### Task prompt:
Look through the material and tally each line bearing the word "text". Give only the total.

### Listed entries:

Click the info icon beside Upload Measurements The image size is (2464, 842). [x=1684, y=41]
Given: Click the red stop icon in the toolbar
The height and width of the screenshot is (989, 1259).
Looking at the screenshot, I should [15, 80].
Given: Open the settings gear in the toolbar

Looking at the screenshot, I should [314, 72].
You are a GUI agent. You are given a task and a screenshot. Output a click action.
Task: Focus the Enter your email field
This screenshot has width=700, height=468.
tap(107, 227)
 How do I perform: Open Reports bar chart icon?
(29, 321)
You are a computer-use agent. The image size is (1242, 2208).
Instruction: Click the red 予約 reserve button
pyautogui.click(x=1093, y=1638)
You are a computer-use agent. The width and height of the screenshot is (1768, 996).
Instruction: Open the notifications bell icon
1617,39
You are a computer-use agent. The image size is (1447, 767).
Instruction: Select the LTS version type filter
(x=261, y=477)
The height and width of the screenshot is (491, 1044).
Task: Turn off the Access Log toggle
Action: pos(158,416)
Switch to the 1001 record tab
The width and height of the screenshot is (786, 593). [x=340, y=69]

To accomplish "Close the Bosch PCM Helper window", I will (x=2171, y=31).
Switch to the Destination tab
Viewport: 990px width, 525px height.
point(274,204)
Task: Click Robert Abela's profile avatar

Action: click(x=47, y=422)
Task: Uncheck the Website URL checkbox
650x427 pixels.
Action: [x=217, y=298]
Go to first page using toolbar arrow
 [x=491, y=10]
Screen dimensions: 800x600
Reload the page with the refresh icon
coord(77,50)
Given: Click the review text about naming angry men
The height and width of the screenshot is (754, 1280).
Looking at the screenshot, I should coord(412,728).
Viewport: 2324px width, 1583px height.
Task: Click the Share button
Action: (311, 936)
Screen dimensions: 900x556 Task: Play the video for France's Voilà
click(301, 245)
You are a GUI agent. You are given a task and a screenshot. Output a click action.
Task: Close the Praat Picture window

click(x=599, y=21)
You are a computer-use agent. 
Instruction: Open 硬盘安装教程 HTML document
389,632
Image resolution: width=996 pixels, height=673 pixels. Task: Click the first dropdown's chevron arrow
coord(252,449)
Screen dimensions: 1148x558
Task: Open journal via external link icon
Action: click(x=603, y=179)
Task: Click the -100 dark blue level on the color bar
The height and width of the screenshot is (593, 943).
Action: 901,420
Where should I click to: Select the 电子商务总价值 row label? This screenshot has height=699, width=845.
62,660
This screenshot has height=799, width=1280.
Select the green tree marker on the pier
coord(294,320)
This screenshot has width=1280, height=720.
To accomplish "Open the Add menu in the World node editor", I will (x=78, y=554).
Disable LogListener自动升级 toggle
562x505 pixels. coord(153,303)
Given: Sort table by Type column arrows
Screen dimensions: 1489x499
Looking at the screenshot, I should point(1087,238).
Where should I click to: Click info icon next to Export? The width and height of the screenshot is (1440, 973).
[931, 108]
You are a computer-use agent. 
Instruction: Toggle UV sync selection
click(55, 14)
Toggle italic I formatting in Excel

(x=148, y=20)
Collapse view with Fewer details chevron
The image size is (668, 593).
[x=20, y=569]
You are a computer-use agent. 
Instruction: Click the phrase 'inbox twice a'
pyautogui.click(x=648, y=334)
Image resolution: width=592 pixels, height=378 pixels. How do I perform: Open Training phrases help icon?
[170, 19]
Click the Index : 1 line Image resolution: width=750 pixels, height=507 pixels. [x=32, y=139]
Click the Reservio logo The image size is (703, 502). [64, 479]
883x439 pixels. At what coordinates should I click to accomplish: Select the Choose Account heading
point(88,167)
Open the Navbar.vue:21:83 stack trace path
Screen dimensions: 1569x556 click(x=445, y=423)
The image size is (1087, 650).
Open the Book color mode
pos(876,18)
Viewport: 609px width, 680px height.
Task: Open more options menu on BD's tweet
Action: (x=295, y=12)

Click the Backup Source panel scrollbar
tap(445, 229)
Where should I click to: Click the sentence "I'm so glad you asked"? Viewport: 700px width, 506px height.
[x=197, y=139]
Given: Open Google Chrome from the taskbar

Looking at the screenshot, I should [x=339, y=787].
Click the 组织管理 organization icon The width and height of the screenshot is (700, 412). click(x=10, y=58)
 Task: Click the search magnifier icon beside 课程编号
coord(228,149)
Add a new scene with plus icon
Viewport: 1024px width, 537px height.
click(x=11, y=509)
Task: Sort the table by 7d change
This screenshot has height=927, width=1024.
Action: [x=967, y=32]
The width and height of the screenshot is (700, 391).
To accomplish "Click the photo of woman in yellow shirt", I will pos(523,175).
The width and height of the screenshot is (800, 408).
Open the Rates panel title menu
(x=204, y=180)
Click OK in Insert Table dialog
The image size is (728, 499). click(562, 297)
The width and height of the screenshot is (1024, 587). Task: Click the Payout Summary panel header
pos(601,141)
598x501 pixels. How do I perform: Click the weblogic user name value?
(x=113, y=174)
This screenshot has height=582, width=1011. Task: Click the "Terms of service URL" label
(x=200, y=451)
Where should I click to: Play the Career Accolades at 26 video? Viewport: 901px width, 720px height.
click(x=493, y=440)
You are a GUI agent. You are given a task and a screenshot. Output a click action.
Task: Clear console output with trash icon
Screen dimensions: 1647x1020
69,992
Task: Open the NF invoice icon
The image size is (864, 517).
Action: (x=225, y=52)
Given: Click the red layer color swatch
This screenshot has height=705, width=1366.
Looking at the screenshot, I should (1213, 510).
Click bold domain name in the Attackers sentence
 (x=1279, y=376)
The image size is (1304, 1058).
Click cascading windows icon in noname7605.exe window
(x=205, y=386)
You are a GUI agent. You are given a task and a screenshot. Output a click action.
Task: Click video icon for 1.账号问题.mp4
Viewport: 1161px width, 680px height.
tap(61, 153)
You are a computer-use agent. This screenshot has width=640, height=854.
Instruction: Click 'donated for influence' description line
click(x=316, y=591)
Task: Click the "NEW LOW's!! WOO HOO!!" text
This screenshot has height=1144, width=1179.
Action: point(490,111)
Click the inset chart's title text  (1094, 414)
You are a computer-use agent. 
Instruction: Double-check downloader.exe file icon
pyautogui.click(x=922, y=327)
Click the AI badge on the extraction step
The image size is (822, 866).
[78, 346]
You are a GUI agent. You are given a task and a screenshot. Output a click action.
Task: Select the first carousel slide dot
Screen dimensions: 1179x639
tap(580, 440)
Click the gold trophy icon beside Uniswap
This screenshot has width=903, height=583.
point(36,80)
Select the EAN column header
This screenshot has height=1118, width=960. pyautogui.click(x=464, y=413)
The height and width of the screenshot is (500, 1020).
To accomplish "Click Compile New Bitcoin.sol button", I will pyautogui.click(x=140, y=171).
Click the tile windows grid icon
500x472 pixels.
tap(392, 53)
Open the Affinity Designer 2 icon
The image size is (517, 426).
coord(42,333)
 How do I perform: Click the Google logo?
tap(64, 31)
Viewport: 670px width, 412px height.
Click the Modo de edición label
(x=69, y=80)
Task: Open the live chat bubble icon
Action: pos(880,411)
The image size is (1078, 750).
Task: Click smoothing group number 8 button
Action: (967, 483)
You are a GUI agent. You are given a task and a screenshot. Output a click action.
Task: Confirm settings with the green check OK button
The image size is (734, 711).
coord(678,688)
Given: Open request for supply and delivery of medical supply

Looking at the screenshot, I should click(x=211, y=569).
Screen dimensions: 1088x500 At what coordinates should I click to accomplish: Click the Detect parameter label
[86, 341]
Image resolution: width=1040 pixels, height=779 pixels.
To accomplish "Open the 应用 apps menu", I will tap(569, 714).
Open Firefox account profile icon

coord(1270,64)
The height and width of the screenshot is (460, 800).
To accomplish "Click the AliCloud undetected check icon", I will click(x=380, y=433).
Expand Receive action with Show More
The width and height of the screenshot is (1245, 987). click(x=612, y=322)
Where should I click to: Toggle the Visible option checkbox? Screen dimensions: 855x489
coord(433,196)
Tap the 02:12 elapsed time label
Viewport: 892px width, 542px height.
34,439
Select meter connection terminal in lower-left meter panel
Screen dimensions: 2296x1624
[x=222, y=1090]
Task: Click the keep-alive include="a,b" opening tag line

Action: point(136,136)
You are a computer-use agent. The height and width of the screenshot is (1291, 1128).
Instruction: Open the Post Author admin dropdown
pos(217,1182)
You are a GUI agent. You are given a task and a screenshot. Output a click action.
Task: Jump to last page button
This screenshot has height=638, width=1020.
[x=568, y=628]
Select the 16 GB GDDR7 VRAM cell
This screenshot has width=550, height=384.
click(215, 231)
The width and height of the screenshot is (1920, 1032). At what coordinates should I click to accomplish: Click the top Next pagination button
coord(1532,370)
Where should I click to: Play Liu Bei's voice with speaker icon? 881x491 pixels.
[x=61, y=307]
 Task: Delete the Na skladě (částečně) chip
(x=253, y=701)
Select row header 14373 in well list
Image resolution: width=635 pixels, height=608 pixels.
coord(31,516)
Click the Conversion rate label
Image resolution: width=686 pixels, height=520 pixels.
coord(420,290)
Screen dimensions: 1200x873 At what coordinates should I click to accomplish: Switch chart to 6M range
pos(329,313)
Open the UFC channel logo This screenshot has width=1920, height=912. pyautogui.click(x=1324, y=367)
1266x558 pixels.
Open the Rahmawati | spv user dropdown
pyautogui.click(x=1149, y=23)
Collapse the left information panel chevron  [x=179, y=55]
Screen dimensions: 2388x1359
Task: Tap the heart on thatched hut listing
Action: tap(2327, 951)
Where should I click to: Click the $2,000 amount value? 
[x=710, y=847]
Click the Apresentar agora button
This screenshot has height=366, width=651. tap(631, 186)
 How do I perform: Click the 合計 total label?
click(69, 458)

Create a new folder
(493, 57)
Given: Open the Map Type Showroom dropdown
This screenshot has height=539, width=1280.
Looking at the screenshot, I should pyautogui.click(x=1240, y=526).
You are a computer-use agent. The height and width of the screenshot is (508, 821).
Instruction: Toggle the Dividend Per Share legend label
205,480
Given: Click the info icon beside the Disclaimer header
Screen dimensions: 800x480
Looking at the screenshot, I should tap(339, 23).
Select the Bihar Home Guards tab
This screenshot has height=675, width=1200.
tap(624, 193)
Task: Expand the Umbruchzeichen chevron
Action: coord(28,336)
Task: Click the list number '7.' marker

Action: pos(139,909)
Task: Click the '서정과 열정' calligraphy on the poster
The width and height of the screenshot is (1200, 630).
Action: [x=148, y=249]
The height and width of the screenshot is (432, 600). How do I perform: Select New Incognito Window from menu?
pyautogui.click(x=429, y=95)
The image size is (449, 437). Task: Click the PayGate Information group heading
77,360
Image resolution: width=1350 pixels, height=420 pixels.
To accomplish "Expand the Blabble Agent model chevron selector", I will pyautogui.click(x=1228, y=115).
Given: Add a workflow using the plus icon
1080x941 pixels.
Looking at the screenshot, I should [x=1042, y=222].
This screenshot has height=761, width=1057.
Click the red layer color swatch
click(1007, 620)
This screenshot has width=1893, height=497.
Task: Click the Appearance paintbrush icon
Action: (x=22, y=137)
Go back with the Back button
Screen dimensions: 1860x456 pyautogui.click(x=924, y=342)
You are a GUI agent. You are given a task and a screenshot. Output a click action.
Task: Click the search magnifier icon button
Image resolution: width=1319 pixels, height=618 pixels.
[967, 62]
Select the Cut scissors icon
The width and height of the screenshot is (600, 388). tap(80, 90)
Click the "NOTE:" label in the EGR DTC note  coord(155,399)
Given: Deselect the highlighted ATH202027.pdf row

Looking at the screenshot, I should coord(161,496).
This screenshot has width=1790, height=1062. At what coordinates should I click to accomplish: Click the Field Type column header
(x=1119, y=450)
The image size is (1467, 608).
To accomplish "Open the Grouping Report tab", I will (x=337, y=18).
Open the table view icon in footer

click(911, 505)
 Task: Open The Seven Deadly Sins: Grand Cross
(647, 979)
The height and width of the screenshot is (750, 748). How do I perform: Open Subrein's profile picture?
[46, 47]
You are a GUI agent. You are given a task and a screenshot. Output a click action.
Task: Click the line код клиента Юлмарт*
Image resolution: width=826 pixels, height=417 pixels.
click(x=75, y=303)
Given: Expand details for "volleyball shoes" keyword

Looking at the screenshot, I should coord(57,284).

### Answer space:
3